* GIVEN TEXT *

=======

I have been depressed my entire life. I was physically numb. But about four years ago I found a great therapist who helped me validate my emotions. A light when on and I began seriously asking myself, ‘am I transgender?’ I was so scared that at first I would brush it aside and run away from that thought. I was afraid I could never pass as female, that I would be rejected, that I couldn’t afford the cost. I kept denying it, but one day I read the story of a college basketball player who was diagnosed with a fatal brain tumor. But she realized that what she wanted to do was play basketball. So I thought, if I was terminally ill like that, what would I do? I decided I would have to become my true self. That’s when I realized I was really transgender. Since then, I developed a feeling of contentment and satisfaction that has never left since.

At first I would buy female clothes and wear them in private. I couldn’t bring myself to wear them in public. But that would just add to my gender dysphoria because it was temporary. Then I would feel ashamed, and I would throw my female clothes into a dumpster. I didn’t really start buying female clothes a lot until I started coming out.

The first person I came out to was by text message. She has become a close friend now, but she wasn’t then, so it wasn’t as scary. I knew her to be extremely compassionate. I slowly came out to other people. I went to get my ears pierced right after I came out, January 5. I was so self-conscious; it just felt like everyone was looking at me. Eventually I did my hair and wore women’s clothing on the streets of New Haven. Doing that made me feel much more confident in a matter of weeks.

=======

* DATA RECORDS *
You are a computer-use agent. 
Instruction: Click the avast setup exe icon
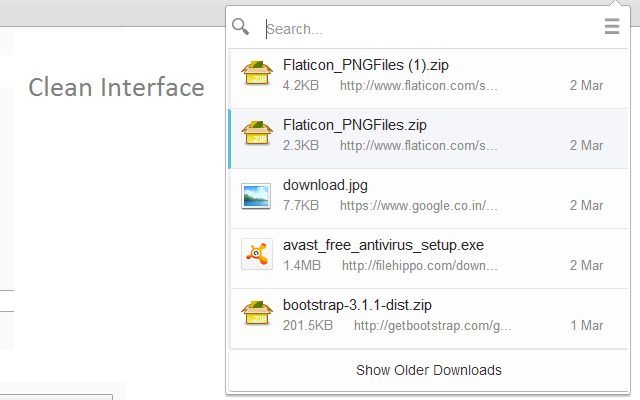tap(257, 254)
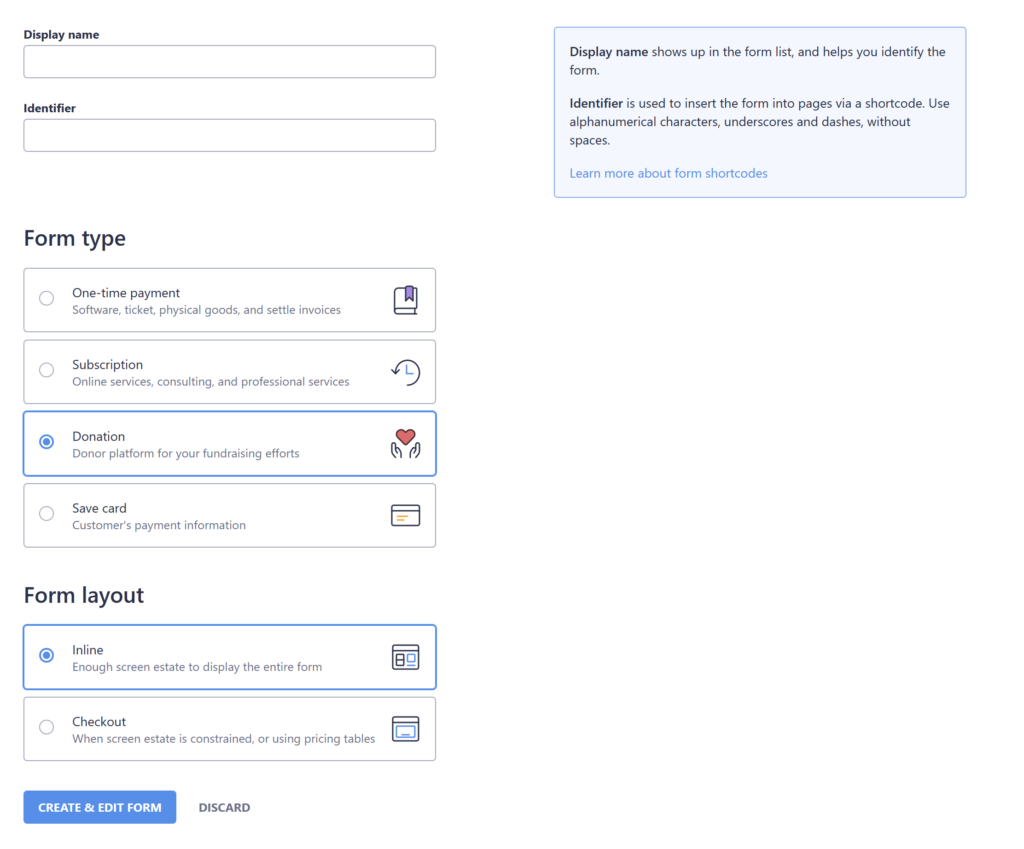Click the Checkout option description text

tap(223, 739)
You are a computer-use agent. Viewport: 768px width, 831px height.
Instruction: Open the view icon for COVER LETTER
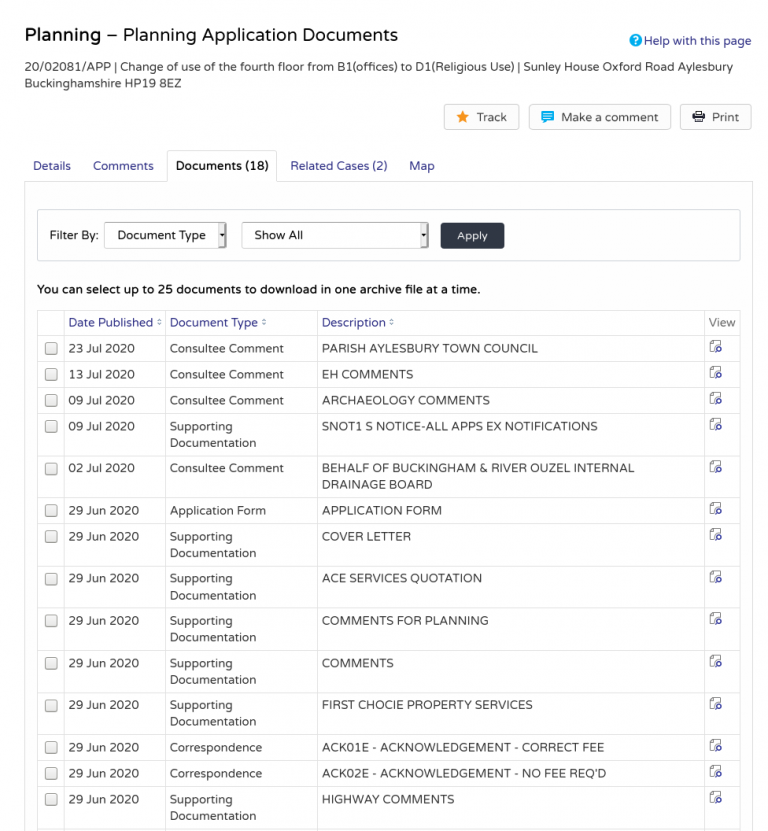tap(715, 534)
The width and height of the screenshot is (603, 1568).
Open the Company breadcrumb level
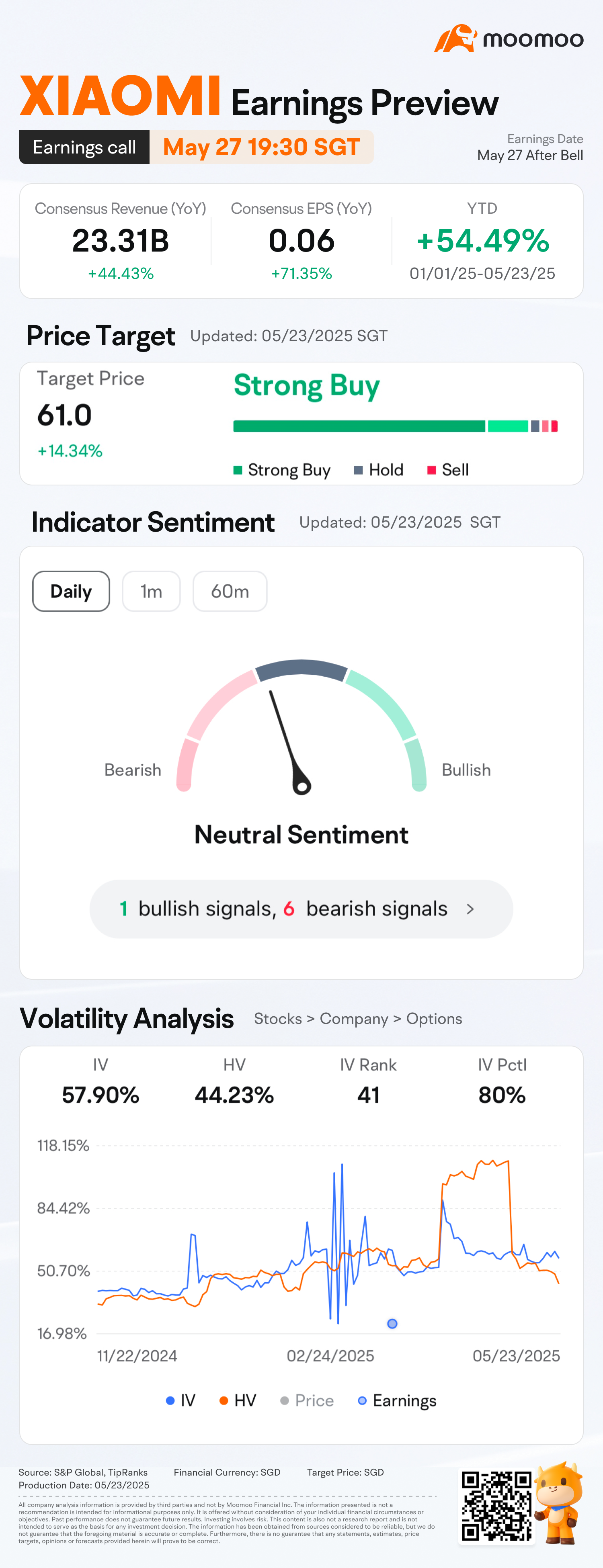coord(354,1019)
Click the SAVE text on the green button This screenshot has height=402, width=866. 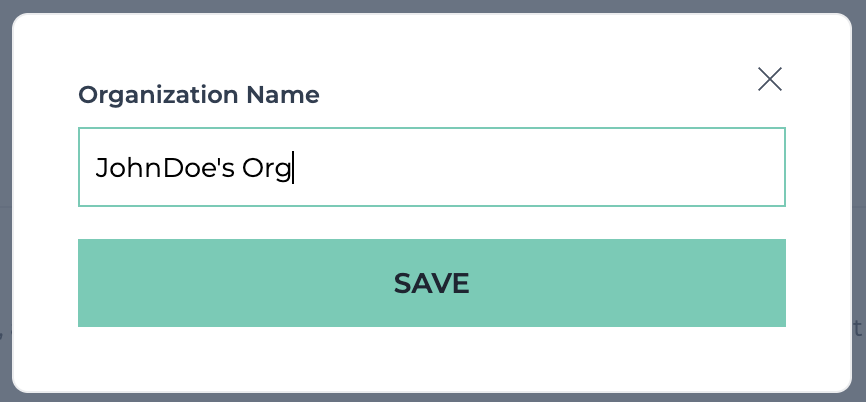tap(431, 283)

=======

* WHAT TO WORK ON *
**A)** Answer these from the account:
(i) What story did the writer read about before deciding to become their true self?
(ii) What did the writer do with the female clothes after feeling ashamed?
(iii) On what date did the writer get their ears pierced?
**B)** Revise the part of the account starting with "At first I would buy" and going on through "started coming out.", putting "women's clothes" in place of "female clothes".
The listing has nothing to do with the account above.

* SOLUTIONS TO THE TASKS *
**A)**
(i) The story of a college basketball player who was diagnosed with a fatal brain tumor.
(ii) The writer threw them into a dumpster.
(iii) January 5.

**B)**
At first I would buy women's clothes and wear them in private. I couldn’t bring myself to wear them in public. But that would just add to my gender dysphoria because it was temporary. Then I would feel ashamed, and I would throw my women's clothes into a dumpster. I didn’t really start buying women's clothes a lot until I started coming out.